Penalties for the violation of these regulations are, as stated elsewhere in this text but needs reiteration - $250 for the first offense, $500 for the second and $1,000 for third and later offense. Plus, there is always the possibility that the license or certificate of authority could be revoked.

 

SALES IN THE HOME OF THE ELDERLY

It should be no surprise that the majority of insurance sales to the elderly are conducted in their homes.  While the elderly prospects may feel that they are “safer” in their home, experience has shown that just the reverse may be true.  Even though they may feel safe, they are now also a “host” and as such are more inclined to make the “visitor” comfortable and often may feel much more comfortable making a decision in their home.  The elderly generation often feels that nothing bad can happen to them in their home.  Unfortunately, this has not always been the case.

So that the elderly prospects may be protected from being entirely at the mercy of such persons, the Insurance Code demands that for the sale, offering for sale, or for lead generation for the selling of annuities to senior insureds or prospective insureds by any person, certain procedures must be followed.

 

FAny person who meets with a senior in the senior’s home for these purposes must deliver a notice in writing to the senior no less than 24 hours prior to that person’s individual meeting with the senior.

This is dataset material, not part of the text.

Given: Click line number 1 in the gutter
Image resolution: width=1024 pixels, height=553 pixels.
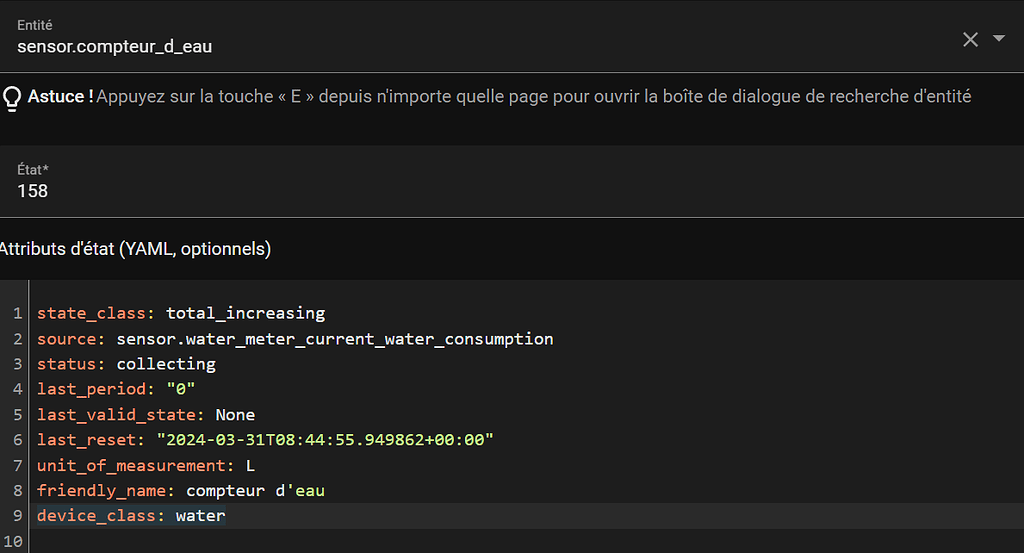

If the senior has an existing relationship with the agent and requests that the agent come to their home on the same day, a notice must be delivered to the senior’s home prior to the meeting.  The notice must be state substantially the following (in 14 pt. type):

 

During the visit or a follow-up visit, you will be given a sales presentation on life insurance, including annuities, or other (specified insurance product).

You have the right to have other persons present at the meeting, including family members, financial advisors or attorneys.

You have the right to end the meeting at any time.

You have the right to contact the Department of Insurance for information or to file a complaint (with consumer assistance telephone number provided).

The following individuals will be coming to your home:  (All attendees and insurance license information, if applicable).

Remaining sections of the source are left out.